Detection of tampering inconsistencies on mobile photos

  • Authors:
  • Hong Cao;Alex C. Kot

  • Affiliations:
  • School of Electrical and Electronic Engineering, Nanyang Technological University, Jurong West, Singapore;School of Electrical and Electronic Engineering, Nanyang Technological University, Jurong West, Singapore

  • Venue:
  • IWDW'10 Proceedings of the 9th international conference on Digital watermarking
  • Year:
  • 2010

Quantified Score

Hi-index 0.00

Visualization

Abstract

Fast proliferation of mobile cameras and the deteriorating trust on digital images have created needs in determining the integrity of photos captured by mobile devices. As tampering often creates some inconsistencies, we propose in this paper a novel framework to statistically detect the image tampering inconsistency using accurately detected demosaicing weights features. By first cropping four non-overlapping blocks, each from one of the four quadrants in the mobile photo, we extract a set of demosaicing weights features from each block based on a partial derivative correlation model. Through regularizing the eigenspectrum of the within-photo covariance matrix and performing eigenfeature transformation, we further derive a compact set of eigen demosaicing weights features, which are sensitive to image signal mixing from different photo sources.
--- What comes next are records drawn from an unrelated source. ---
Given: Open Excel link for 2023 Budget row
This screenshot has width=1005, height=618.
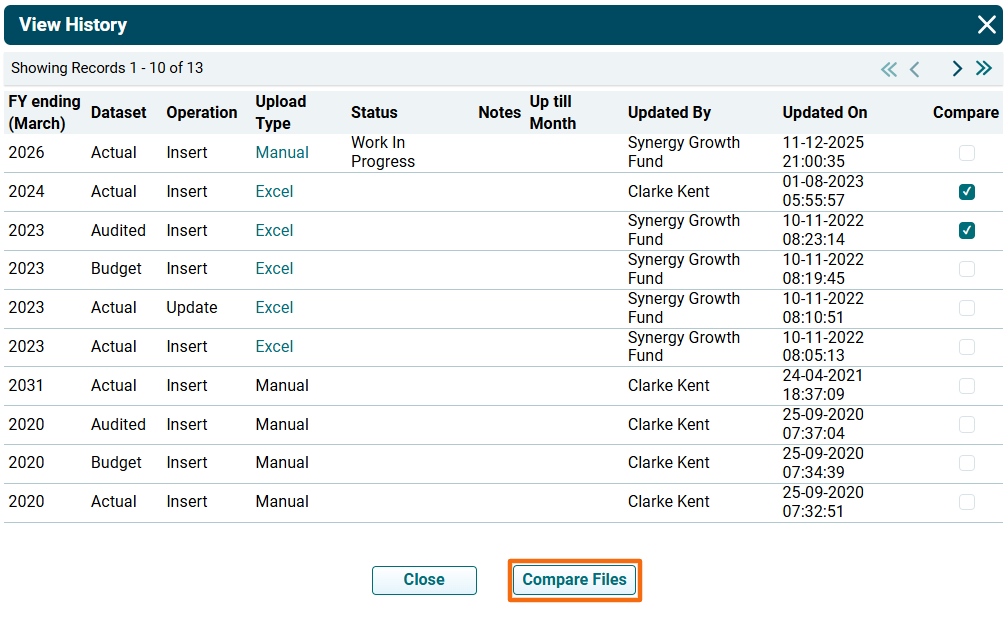Looking at the screenshot, I should pos(274,269).
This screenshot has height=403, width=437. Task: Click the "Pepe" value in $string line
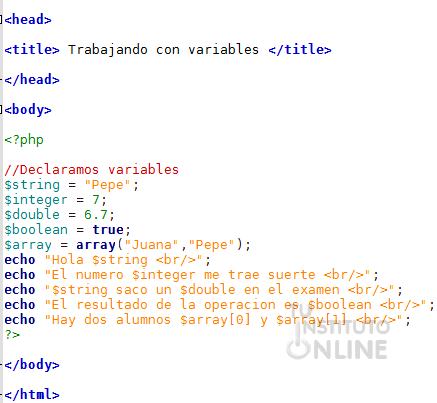point(107,185)
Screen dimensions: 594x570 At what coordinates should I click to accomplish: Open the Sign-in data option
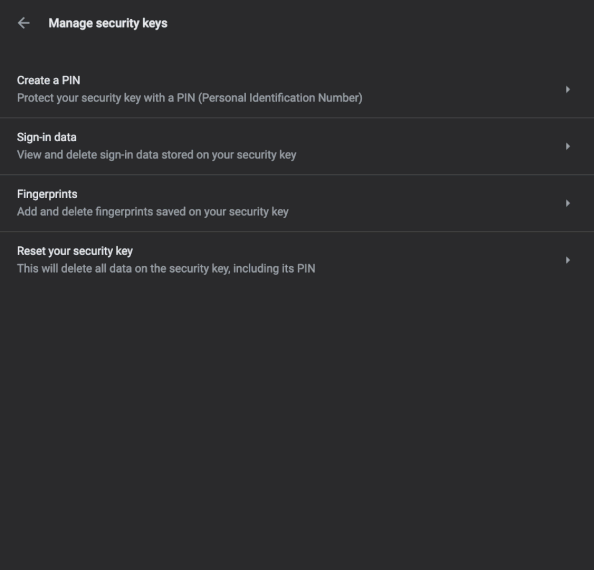47,137
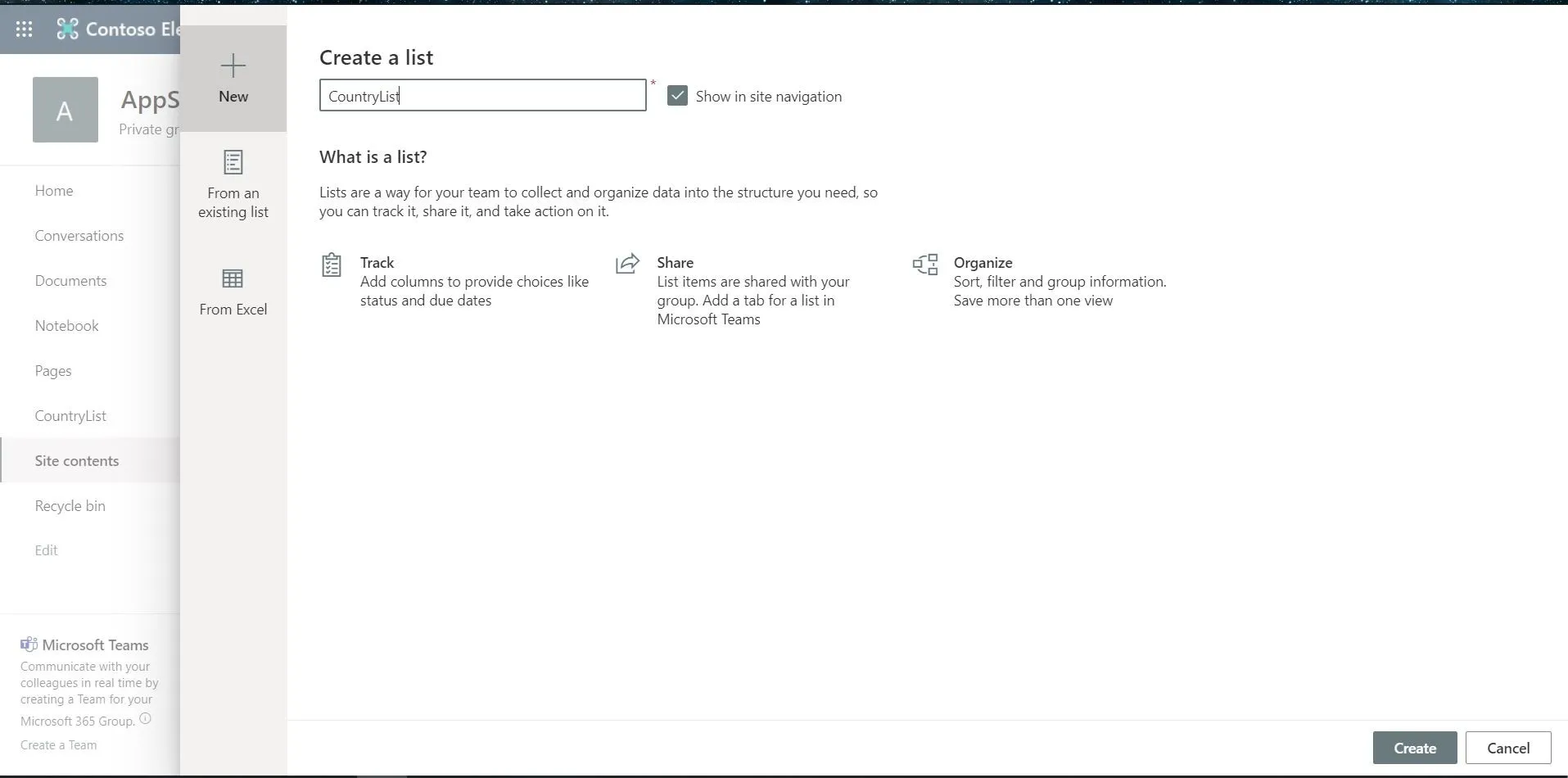Viewport: 1568px width, 778px height.
Task: Uncheck 'Show in site navigation'
Action: click(x=677, y=95)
A metric is then proposed to quantify the inconsistency based on the eigen weights features among the blocks cropped from different regions of the mobile photo. Through comparison, we show our eigen weights features perform better than the eigen features extracted from several other conventional sets of statistical forensics features in detecting the presence of tampering. Experimentally, our method shows a good confidence in tampering detection especially when one of the four cropped blocks is from a different camera model or brand with different demosaicing process.